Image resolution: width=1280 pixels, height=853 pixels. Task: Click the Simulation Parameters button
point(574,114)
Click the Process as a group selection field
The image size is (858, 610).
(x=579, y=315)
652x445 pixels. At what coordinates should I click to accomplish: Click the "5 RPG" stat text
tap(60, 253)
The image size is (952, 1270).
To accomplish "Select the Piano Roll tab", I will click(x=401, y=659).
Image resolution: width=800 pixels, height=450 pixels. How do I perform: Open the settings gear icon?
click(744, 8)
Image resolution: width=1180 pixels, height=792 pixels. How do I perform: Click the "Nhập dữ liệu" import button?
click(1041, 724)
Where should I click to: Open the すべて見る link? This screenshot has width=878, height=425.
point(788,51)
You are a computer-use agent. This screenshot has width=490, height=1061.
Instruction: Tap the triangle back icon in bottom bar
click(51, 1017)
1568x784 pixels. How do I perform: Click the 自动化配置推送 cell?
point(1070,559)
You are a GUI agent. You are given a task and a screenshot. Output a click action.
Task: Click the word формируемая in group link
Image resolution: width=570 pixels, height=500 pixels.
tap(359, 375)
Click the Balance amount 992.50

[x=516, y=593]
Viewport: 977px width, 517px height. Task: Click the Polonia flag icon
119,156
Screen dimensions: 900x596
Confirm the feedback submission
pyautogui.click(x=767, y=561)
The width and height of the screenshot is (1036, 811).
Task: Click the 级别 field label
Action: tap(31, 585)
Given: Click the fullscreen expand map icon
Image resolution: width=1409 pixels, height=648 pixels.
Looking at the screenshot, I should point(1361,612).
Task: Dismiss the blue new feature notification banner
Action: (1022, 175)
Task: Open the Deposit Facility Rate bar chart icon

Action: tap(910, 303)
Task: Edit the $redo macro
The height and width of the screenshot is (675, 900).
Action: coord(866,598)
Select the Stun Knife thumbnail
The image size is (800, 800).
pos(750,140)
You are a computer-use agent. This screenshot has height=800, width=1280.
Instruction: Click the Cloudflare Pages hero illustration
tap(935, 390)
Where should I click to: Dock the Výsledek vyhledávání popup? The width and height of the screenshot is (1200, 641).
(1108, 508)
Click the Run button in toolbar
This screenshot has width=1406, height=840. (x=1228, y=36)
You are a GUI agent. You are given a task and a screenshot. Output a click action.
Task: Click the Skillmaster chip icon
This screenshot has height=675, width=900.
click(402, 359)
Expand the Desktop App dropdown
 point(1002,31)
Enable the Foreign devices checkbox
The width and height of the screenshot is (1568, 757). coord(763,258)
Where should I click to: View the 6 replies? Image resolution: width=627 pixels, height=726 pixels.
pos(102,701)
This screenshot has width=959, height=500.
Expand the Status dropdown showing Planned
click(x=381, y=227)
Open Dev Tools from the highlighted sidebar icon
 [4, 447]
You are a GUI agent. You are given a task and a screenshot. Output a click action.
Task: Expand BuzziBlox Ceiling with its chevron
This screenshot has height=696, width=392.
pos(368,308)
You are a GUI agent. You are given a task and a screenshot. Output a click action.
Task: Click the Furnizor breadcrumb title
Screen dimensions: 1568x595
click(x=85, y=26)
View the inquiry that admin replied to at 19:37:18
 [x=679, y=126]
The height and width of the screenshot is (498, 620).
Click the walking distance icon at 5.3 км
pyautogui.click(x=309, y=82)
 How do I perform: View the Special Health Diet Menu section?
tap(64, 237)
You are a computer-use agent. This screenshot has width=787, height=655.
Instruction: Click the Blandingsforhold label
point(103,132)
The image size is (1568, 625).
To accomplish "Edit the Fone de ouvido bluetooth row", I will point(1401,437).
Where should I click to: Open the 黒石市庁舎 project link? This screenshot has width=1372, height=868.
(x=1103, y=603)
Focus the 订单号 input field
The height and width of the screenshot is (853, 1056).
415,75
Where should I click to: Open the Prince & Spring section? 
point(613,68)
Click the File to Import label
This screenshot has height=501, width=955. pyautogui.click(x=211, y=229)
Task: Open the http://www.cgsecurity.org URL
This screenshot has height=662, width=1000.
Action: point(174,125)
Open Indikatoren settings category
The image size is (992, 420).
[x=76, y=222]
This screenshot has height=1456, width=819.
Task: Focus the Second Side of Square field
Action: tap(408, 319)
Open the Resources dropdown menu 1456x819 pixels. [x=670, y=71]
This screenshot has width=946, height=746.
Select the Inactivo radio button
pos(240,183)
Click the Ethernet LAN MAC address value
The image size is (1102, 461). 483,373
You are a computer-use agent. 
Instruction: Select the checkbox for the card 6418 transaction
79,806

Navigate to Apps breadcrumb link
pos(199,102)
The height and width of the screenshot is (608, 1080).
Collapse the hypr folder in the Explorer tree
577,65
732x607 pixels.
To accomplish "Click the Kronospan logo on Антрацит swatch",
****************
ACTION ITEM:
Everything from the first line above up to and including the line that contains "has width=490, height=1061." should be printed exactly; please print only that.

RESULT:
Image resolution: width=1280 pixels, height=853 pixels. Task: Click the Simulation Parameters button
point(574,114)
Click the Process as a group selection field
The image size is (858, 610).
(x=579, y=315)
652x445 pixels. At what coordinates should I click to accomplish: Click the "5 RPG" stat text
tap(60, 253)
The image size is (952, 1270).
To accomplish "Select the Piano Roll tab", I will click(x=401, y=659).
Image resolution: width=800 pixels, height=450 pixels. How do I perform: Open the settings gear icon?
click(744, 8)
Image resolution: width=1180 pixels, height=792 pixels. How do I perform: Click the "Nhập dữ liệu" import button?
click(1041, 724)
Where should I click to: Open the すべて見る link? This screenshot has width=878, height=425.
point(788,51)
You are a computer-use agent. This screenshot has width=490, height=1061.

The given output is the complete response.